Stephen Friedfeld, Ph.D
Last year, the College Board announced that it will be redesigning the SAT for Spring 2016. Current sophomores and their parents should research the new test to make an informed decision with regard to standardized testing. Will you still take the current SAT in 2015, or the new SAT in 2016? Or should you consider the ACT instead? Note: The redesigned PSAT launches in October 2015 – students should take this test to practice for the new SAT.(Stephen has 10+ years of admissions experience at Cornell University and Princeton University. He is a founder of AcceptU, an admissions counseling group comprised entirely of former admissions officers from highly selective colleges and universities. For questions or to learn more about AcceptU, contact Stephen (email@example.com, 617-424-0700) or visit www.AcceptU.com. )
In general, the SAT is a college admissions reasoning test that assesses students’ knowledge and determines how well students can apply that knowledge. The current exam contains sections in Math, Critical Reading and Writing — while the newly designed SAT will only have two sections (Evidence-Based Reading and Writing (EBRW) and Math), plus an optional Essay section.

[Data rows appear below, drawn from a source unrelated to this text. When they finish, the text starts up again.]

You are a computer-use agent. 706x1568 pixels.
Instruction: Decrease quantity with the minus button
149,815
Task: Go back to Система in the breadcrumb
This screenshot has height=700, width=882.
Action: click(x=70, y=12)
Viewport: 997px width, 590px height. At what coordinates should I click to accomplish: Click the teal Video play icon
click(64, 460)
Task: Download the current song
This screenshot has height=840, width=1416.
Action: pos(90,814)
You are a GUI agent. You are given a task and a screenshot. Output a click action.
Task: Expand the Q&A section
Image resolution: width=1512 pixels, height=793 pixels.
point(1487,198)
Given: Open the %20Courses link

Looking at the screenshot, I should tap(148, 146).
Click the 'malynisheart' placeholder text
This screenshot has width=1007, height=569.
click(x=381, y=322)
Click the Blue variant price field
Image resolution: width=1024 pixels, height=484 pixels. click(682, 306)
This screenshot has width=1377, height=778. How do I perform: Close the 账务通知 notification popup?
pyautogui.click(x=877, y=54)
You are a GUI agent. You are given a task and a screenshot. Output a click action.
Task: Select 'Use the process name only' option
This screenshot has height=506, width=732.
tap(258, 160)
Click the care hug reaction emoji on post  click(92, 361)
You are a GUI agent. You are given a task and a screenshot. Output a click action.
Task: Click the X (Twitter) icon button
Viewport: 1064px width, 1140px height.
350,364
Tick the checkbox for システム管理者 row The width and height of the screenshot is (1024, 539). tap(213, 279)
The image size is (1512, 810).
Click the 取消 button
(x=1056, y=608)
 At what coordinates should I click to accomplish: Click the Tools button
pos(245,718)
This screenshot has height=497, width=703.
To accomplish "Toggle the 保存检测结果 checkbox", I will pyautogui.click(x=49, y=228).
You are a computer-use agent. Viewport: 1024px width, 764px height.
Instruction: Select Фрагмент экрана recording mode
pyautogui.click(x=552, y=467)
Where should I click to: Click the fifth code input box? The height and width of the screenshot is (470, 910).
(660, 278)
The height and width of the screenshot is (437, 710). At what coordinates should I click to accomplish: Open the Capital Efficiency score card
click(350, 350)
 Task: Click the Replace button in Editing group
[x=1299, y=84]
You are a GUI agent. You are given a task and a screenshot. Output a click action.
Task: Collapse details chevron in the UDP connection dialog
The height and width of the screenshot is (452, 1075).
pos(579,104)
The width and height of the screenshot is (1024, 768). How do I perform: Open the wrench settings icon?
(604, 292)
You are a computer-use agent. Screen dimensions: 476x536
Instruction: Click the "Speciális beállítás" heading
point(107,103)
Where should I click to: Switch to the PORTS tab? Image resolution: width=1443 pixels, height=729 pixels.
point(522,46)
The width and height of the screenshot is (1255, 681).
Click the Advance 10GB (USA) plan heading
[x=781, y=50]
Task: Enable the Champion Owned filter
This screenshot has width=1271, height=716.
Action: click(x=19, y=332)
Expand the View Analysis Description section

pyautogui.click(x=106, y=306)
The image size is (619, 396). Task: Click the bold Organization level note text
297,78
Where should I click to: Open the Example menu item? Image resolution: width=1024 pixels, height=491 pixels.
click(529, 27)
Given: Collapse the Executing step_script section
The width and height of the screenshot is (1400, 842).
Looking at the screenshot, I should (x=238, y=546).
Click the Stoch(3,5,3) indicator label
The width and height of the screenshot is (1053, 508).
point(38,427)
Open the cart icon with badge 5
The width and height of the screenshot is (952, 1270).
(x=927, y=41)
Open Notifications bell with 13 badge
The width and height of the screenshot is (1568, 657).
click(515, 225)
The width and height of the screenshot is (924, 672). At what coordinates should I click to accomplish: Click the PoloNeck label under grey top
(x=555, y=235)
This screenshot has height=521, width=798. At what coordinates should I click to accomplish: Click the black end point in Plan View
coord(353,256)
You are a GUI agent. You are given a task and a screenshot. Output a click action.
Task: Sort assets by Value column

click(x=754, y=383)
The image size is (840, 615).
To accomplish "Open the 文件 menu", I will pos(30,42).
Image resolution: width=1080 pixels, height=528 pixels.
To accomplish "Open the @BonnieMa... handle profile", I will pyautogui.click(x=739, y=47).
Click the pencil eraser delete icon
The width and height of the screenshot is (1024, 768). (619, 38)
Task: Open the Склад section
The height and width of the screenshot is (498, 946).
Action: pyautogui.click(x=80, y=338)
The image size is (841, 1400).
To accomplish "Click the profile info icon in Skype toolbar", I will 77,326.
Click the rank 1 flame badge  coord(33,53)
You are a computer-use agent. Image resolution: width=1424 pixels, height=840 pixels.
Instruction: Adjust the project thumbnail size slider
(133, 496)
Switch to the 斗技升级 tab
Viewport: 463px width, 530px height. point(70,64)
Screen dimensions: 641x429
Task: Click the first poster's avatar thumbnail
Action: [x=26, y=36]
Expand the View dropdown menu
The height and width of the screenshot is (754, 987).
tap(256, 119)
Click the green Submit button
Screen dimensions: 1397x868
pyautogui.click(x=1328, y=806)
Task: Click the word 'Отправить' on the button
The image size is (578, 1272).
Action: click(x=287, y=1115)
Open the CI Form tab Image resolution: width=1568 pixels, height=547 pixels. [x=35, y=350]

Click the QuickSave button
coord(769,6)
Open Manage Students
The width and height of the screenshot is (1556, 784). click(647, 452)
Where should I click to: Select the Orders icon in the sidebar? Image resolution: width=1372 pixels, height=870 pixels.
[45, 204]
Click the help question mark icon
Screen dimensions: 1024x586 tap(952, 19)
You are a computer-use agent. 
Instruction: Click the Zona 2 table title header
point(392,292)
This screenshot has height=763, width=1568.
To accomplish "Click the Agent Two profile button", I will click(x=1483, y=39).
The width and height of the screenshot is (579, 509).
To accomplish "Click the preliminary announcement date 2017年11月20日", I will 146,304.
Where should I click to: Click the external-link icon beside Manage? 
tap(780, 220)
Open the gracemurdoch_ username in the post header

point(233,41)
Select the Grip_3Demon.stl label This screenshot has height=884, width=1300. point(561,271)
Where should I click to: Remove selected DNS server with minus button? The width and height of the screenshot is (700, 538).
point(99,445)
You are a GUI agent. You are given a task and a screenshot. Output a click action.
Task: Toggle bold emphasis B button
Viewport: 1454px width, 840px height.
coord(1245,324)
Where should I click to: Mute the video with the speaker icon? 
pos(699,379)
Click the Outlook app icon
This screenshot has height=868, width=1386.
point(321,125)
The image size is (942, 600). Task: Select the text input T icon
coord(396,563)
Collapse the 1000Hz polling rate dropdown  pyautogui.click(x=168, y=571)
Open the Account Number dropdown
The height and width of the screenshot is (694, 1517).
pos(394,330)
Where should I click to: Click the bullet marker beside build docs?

How else does the new SAT differ from the current SAT?
• Time. The current SAT is three hours and 45 minutes long, but the new version will be only three hours (plus an optional 50 minute essay). If you are considering applying to highly selective institutions, plan to write the essay! The most selective schools almost always require a writing portion – it’s best to err on the side of caution and write the essay. If you are unsure whether the schools you’ll be applying to will require the essay, contact them to find out or visit their admissions website starting this summer.
• Content. As mentioned above, the SAT is scaling back from three sections, totaling 2400 points, to two sections, totaling 1600. What you might not know is that most colleges today only use the Math and Critical Reading sections (out of 1600) anyway; typically, only selective institutions consider the Writing score.
• Features. The questions will still be designed to focus on reasoning, but the College Board expects its new test will more accurately reflect skills geared towards college preparedness and success. Additionally, the context surrounding words – rather than a memorized list of vocabulary definitions – will be emphasized. Finally, the scoring will favor the student; that is, points will be awarded for correct answers but no deductions will be taken for incorrect answers.
• Essay. The essay will be optional and offered only at the end of the exam – rather than required and at the beginning. If you are not writing the essay, then you are done and free to leave after you’ve completed the EBRW and Math sections. Those who write the essay will have 50 minutes, rather than 25 minutes, to gather their thoughts and arguments to analyze a given text.
Remember that colleges will accept the old SAT, the new SAT and the ACT. Many colleges will actually prefer that Class of 2017 students take the redesigned SAT rather than the current SAT but, as always, check with each college to see which exams will be acceptable.
All students taking the new SAT in Spring 2016 will be in the same position – and colleges understand this. In fact, colleges tend to be forgiving with students’ scores whenever a new exam is introduced. Instead of fearing change, embrace it: you never know, your SAT score – in 2016 – might go up.